GIVEN TASK: Return word for word the part of the article on "A Love Song" that begins at the words "Anne Murray singles" and stops after "the same name.".

- German cover art

Single by Anne Murray

from the album Love Song
- B-side: "You Can't Go Back"
- Released: December 1973
- Recorded: October 1973
- Genre: Country, pop
- Length: 2:50
- Label: Capitol
- Songwriters: Dona Lyn George; Kenny Loggins;
- Producer: Brian Ahern

Anne Murray singles chronology
| "Send a Little Love My Way" (1973) | "A Love Song" (1973) | "You Won't See Me" (1974) |

= A Love Song (Loggins and Messina song) =

"A Love Song" is a song written by Kenny Loggins and Dona Lyn George, first released by the folk-rock duo Loggins and Messina in 1973 on their album Full Sail. Country artist Anne Murray (who had taken her recording of another Loggins & Messina recording, "Danny's Song", to the top-ten in late 1972) covered the song later that year for her album of the same name.

Released in December 1973, Murray's version became a major crossover hit early in 1974. In her native Canada, it topped all three singles charts: the overall Top Singles chart, the Country Tracks chart and the Adult Contemporary chart. In the United States, the song peaked at No. 5 on the Billboard magazine Hot Country Singles chart and just missed the Top 10 of the Billboard Hot 100, peaking at No. 12. The song fared even better there in the adult contemporary market — it became Murray's third chart-topper on Billboards American Hot Adult Contemporary Singles chart. (In Canada, it was her seventh No. 1 on both the country and adult contemporary charts.) This was Murray's second Loggins & Messina cover, having charted with her version of their "Danny's Song" the previous year.

At the 17th Annual Grammy Awards in 1975, Anne Murray won the first of her three Grammy Awards for Best Female Country Vocal Performance for this song. The song also appears on Murray's 2007 album Anne Murray Duets: Friends & Legends, performed as a duet with the K. d. Lang.

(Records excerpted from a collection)
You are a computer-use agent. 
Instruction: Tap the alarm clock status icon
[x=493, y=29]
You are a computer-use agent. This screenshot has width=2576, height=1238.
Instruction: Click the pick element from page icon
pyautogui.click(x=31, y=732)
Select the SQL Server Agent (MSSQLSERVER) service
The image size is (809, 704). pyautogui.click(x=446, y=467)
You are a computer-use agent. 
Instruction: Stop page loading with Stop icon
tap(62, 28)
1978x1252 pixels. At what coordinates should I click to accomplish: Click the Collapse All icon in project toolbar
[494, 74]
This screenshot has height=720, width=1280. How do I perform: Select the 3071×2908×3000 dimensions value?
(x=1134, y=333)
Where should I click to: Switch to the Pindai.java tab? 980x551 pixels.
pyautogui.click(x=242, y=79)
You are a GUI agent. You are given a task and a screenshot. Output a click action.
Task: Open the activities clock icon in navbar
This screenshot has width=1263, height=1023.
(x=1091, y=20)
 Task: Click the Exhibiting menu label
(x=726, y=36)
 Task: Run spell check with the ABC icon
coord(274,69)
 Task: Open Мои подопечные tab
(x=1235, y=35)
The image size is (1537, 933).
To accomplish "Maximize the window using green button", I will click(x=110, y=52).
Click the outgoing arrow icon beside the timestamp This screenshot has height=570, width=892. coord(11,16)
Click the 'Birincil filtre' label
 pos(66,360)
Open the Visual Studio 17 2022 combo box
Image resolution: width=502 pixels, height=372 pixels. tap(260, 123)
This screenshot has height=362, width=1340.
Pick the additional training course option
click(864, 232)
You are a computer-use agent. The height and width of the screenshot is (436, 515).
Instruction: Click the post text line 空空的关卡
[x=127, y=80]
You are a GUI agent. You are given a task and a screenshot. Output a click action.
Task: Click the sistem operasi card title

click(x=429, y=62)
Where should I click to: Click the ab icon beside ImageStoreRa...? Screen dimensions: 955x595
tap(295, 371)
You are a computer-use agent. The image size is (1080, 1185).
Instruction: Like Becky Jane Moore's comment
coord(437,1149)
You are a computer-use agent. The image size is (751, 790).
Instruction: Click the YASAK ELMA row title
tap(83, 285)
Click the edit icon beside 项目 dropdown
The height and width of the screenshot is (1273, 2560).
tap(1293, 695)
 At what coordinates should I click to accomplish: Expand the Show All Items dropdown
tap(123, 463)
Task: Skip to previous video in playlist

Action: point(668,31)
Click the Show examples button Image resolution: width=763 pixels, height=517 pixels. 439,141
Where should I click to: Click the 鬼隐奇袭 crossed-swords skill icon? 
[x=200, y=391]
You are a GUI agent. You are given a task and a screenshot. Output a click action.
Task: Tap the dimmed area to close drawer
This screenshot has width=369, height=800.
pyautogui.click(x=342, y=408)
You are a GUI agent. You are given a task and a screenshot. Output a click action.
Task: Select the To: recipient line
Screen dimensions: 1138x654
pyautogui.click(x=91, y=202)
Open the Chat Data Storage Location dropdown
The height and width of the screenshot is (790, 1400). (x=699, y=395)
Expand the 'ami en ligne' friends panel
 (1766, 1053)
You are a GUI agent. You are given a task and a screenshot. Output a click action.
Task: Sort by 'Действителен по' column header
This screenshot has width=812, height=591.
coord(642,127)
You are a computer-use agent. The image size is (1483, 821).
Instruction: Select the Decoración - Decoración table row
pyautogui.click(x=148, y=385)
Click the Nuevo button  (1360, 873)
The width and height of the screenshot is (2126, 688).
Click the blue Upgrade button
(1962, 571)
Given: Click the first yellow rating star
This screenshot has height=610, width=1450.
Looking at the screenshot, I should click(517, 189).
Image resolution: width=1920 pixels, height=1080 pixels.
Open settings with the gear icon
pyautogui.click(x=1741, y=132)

THE COMPLETED TASK:
Anne Murray singles chronology
| "Send a Little Love My Way" (1973) | "A Love Song" (1973) | "You Won't See Me" (1974) |

= A Love Song (Loggins and Messina song) =

"A Love Song" is a song written by Kenny Loggins and Dona Lyn George, first released by the folk-rock duo Loggins and Messina in 1973 on their album Full Sail. Country artist Anne Murray (who had taken her recording of another Loggins & Messina recording, "Danny's Song", to the top-ten in late 1972) covered the song later that year for her album of the same name.